[Collected data entries]
- - - - - - -

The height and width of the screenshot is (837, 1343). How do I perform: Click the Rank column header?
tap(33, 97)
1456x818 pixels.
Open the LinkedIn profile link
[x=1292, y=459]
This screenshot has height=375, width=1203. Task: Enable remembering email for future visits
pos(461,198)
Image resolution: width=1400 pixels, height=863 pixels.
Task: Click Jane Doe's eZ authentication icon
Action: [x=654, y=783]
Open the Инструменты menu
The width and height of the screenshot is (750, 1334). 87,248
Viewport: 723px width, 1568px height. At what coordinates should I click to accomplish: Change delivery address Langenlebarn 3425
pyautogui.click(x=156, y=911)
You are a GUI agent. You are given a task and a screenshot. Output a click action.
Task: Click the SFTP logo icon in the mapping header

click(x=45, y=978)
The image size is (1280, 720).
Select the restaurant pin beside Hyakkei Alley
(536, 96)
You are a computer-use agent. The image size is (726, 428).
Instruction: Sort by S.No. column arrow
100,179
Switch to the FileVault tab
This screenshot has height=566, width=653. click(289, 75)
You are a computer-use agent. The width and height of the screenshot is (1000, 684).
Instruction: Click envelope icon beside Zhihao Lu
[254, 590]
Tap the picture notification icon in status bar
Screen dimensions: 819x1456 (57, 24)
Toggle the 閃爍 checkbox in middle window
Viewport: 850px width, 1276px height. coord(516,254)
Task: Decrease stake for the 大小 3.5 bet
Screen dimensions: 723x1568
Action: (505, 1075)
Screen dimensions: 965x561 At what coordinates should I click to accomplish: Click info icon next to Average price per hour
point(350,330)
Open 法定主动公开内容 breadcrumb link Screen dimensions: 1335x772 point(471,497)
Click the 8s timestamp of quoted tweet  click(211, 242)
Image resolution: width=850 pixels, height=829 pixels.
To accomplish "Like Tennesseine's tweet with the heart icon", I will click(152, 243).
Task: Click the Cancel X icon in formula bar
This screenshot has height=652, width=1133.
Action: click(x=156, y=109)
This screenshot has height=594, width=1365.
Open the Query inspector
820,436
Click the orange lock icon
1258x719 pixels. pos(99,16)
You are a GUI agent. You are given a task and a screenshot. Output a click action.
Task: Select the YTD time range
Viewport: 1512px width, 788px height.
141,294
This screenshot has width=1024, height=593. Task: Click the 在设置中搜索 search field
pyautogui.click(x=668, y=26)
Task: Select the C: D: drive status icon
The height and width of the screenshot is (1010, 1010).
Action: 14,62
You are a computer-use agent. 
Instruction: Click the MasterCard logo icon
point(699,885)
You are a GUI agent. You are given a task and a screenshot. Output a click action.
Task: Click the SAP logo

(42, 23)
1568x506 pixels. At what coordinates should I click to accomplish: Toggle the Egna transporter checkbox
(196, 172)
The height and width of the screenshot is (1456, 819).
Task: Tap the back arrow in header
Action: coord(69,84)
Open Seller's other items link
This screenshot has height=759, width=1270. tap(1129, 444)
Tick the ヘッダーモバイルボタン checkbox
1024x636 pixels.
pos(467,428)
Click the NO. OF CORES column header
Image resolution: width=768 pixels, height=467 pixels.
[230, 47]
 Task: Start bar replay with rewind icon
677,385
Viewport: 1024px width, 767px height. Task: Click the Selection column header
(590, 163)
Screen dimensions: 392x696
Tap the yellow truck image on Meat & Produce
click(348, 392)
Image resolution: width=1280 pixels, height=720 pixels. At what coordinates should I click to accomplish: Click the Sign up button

- - - - - - -

Task to complete: From the data above, count the lines that contain "computer" and write only that count.

Reply to the exercise: 3